Yusril: Hanya Pemerintah yang Bisa Bubarkan Partai yang Terlibat Korupsi
Dalam Pasal 68 UU MK menyatakan, MK berwenang memutus perkara parpol apabila asas, ideologi serta kegiatan parpol itu bertentangan dengan UUD 1945
Laporan Wartawan Tribunnews.com, Rizal Bomantama
TRIBUNNEWS.COM, JAKARTA - Pakar hukum tata negara Yusril Ihza Mahendra menyatakan hanya pemerintah yang memiliki kewenangan untuk memerintahkan MK (Mahkamah Konstitusi) untuk menyidangkan perkara pembubaran partai politik yang diduga ikut menikmati uang hasil korupsi.

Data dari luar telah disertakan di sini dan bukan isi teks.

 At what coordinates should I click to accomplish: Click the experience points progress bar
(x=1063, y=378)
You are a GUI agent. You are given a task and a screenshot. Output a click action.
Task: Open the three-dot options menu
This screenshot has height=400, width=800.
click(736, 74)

Hal itu diungkapkannya berdasarkan fakta persidangan kasus korupsi proyek KTP Elektronik (KTP-el) yang menyebutkan partai politik ikut menikmati uang hasil korupsi KTP-el yang ditaksir mencapai angka Rp 2,3 triliun dari nilai proyek yang mencapai Rp 5,9 triliun.
“Yang memutuskan parpol bubar atau tidak bukan lah Mahkamah Agung dalam hal perkara pidana, tetapi MK dalam perkara yang lain yaitu perkaran pembubaran parpol. Sementara MK hanya bisa menyidangkan perkara pembubaran parpol jika ada permintaan dari pemerintah menurut Pasal 68 UU MK dan Peraturan MK No 12 Tahun 2014 yang memiliki legal standing untuk mengajukan perkara pembubaran parpol,” ujarnya di Jakarta, Senin (26/3/2018).
Baca: Novanto Sebut Nama Baru Terkait Proyek KTP-el, Golkar Minta KPK Tidak Tebang Pilih
Jika dilihat dari sudut padang hukum pidana, Yusril mengatakan apabila sebuah parpol terbukti ikut menikmati hasil korupsi maka yang dijatuhi hukuman adalah pimpinannya, sementara parpolnya tidak otomatis bubar.
Yusril menjelaskan bahwa dalam Pasal 68 UU MK menyatakan bahwa MK berwenang memutus perkara parpol apabila asas, ideologi serta kegiatan parpol itu bertentangan dengan UUD 1945.
“Walaupun masih menjadi pertanyaan apakah MK bisa memutus perkara pembubaran parpol dengan alasan kegiatannya tidak sesuai UUD 1945,” imbuhnya.
Baca: Sekjen PDIP: Apa yang Disampaikan Setnov Hanya Kepura Puraan Saja
Yusril juga mengakui bahwa masalah tersebut merupakan hal yang cukup rumit saat dibahas dalam RUU Perubahan UU Tipikor No 31 Tahun 1999.
“Saya adalah orang yang mewakili presiden saat itu untuk membahas RUU Perubahan UU Tipikor No 31 Tahun 1999 dan pembahasan RUU MK bersama DPR RI dan saya menyadari betapa rumitnya menuangkan hal tersebut dalam konstitusi. Tapi UU Tipikor kemudian memberi wewenang bagi penegak hukum untuk menyidik kejahatan korporasi seperti dugaan terlibatnya partak politik dalam kasus korupsi sehingga pimpinannya bisa dituntut, dadili, dan dihukum,” pungkasnya.